En mi país, según acreditados observatorios de violencia, 99% de los homicidios cometidos en un año cualquiera del presente siglo han quedado impunes y muchísimos de ellos —esto incluye, desde luego, los feminicidios— no son siquiera investigados.

El Centro de Estudios sobre Impunidad y Justicia (Cesij), de la Universidad de las Américas, en Puebla, señala en su informe de este año “la situación que enfrenta la región debido a las protestas sociales, y la respuesta que varios gobiernos han tenido frente a ellas”. La represión de la protesta social ha dado, justamente, ocasión a la mayoría de las violaciones a los derechos humanos que tan escalofriantemente desgrana el informe sobre Venezuela de la Comisión Independiente destacada por la ONU.

Una de las razones por las que este informe no será fácilmente soslayado estriba en la pormenorizada casuística que difunde el documento. En virtud de una muy circunstanciada singularidad, cada una de sus historias mueve a compasión y solidaridad con las víctimas y sus dolientes.

Al leer ese muestrario de iniquidades —describe torturas y masacres— no puede uno sino pensar en quiénes han podido llevarlas a cabo y abismarse al constatar la cantidad de gente que la dictadura ha podido reclutar para echar adelante lo que, incontrovertiblemente, es una política de Estado terrorista y asesina.

En virtud del misticismo patriotero común a todas las naciones, los venezolanos se han pensado siempre a sí mismos como una nación de ruidosos, festivos caribeños que rinden hospitalario culto a la convivialidad.

Reconozco esos rasgos en mí mismo y en mucha de la compatriota gente que quiero, pero también advierto que, como afirma el acreditado Observatorio de Venezolano de Violencia, en los últimos 20 años han ocurrido en el país más de 300.000 homicidios que han quedado, en su gran mayoría, impunes. No todos, por cierto, tienen origen en la violencia política. Hablamos, pues, también de 300.000 asesinos.

Tal mortandad sin consecuencias penales ha terminado por infundir en demasiada gente apacible una estuporosa indiferencia ante el asesinato. Cruzar el umbral que separa a un ciudadano de ordinario apacible y sin antecedentes de un asesino se ha tornado cada día más fácil.

Toda esta reláfica sobre la violencia sin sentido se me impuso porque la semana pasada mataron en Caracas, de dos tiros y de un segundo a otro, a Daniel Torres, llamado El Gordo. De su inteligencia, su invencible sentido del humor y su bonhomía han dado fe desde entonces los innumerables desconsolados corresponsales extranjeros que en los últimos años se han visto destacados en Venezuela.

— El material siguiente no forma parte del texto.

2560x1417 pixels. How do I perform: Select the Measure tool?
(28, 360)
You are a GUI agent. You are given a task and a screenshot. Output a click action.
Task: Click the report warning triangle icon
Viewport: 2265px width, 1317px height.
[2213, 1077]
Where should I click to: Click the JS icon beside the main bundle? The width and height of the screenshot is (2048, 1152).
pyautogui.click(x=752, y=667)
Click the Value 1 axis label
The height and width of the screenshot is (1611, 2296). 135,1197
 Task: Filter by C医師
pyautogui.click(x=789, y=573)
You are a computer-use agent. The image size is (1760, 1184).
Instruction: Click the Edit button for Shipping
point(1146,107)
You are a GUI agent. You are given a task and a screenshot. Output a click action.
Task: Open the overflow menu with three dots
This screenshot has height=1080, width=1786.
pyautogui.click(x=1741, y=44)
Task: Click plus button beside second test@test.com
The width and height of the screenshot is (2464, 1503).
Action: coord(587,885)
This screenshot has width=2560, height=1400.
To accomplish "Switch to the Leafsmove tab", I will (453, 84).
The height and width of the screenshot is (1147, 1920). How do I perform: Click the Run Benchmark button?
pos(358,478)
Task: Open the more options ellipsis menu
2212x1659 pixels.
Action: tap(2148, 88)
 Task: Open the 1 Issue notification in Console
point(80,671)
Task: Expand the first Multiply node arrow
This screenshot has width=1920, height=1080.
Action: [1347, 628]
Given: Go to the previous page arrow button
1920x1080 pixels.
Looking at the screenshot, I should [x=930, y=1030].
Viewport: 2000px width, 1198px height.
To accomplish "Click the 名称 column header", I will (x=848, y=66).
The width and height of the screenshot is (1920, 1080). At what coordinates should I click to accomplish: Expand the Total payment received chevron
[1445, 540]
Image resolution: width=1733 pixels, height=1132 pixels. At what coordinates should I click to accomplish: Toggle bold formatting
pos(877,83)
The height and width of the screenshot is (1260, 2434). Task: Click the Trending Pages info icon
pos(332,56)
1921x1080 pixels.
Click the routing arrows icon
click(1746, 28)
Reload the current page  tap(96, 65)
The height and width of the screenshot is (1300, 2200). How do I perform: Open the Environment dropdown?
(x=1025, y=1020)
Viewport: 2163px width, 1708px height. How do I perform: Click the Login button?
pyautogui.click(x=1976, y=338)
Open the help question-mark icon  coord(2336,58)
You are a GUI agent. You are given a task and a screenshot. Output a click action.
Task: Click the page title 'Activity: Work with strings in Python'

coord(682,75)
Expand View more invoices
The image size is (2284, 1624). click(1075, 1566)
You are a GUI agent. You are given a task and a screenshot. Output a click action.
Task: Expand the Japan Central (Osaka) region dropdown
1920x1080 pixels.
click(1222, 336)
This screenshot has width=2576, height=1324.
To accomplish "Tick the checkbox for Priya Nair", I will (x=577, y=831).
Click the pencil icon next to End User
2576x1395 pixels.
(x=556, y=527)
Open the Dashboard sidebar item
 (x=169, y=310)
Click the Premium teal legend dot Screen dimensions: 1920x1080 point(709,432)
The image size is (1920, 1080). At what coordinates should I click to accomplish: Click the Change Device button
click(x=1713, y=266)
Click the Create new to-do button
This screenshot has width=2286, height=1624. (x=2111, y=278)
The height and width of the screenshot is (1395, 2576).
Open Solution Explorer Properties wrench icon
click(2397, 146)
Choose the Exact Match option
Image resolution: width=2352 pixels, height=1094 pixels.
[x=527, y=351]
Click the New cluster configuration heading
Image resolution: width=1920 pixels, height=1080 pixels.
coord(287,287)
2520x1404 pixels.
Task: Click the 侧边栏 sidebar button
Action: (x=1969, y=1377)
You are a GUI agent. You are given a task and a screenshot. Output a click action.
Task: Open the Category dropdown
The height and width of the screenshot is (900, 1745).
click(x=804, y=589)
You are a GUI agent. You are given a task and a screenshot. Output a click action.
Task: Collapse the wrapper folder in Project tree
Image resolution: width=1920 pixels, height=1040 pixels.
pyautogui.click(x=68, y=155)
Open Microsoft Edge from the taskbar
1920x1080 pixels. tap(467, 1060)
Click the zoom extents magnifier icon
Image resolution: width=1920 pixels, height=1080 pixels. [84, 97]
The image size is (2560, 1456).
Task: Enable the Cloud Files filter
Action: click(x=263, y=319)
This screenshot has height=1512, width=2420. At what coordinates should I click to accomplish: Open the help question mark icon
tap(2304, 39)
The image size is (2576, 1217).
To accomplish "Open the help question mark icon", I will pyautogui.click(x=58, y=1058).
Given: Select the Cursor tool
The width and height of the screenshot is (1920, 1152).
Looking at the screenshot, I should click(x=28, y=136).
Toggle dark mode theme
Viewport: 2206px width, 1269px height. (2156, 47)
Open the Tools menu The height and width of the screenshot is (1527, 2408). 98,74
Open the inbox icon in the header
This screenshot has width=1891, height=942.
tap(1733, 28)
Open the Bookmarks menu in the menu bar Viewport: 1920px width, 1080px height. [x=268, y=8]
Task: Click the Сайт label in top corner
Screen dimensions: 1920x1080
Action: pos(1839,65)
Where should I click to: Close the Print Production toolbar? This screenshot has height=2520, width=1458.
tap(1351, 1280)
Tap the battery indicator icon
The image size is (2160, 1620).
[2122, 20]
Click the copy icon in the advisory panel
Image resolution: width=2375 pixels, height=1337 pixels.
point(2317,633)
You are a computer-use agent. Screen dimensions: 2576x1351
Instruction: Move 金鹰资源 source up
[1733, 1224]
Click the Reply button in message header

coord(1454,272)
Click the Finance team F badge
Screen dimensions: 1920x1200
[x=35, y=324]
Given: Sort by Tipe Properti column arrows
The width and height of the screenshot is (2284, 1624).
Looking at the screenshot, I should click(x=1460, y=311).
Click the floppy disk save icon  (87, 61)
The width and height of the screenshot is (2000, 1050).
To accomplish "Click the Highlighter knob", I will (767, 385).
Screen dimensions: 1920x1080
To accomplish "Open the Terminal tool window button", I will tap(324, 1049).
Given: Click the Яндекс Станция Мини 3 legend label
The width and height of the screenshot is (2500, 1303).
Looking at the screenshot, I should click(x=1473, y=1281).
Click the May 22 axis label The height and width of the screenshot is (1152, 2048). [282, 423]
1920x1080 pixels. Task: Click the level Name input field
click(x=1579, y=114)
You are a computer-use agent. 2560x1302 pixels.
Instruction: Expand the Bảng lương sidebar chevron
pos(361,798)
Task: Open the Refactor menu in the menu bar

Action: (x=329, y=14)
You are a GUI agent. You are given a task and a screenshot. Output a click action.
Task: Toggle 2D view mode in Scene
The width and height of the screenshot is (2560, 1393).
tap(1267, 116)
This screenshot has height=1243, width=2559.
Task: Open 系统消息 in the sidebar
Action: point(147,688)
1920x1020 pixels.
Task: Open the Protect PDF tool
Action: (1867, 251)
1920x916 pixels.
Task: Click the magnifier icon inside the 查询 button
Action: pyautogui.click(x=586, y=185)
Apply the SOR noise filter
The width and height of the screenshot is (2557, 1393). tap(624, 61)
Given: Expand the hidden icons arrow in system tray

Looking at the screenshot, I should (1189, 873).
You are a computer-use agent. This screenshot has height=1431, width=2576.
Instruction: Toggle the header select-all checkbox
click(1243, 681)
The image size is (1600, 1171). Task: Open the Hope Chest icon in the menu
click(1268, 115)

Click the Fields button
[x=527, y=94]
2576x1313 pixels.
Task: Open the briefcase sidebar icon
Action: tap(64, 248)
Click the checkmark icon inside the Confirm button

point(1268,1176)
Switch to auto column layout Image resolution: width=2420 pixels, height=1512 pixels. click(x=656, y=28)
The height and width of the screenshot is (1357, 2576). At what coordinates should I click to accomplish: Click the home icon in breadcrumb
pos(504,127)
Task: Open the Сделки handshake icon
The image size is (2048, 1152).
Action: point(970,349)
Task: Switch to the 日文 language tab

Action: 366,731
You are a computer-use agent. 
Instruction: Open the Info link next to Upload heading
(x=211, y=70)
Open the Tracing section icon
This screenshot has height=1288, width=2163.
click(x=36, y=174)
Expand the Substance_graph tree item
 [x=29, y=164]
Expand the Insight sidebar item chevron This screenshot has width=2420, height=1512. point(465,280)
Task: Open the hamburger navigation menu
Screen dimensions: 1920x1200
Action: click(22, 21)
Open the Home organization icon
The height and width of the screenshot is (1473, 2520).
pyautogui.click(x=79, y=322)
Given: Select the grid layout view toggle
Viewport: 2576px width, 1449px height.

El Gordo era un fixer: esa inefable mezcla de guía nativo, viviente interfaz con infusa ciencia periodística, chófer y ángel guardián sin la que ningún corresponsal puede siquiera soñar con hacer tu trabajo en tierra extraña.

Al evitar caer en un bache, rozó sin querer con su viejo automóvil la carrocería de otro vehículo. Estalló un altercado con el otro conductor quien le disparó a la cabeza antes de darse a la fuga. “Causa baladí y motivo fútil”, reza la fórmula del Código Penal.

Un homicidio más, fruto de la discordia y la impunidad deshumanizadoras que en solo veinte años han hecho de nosotros una nación de asesinos.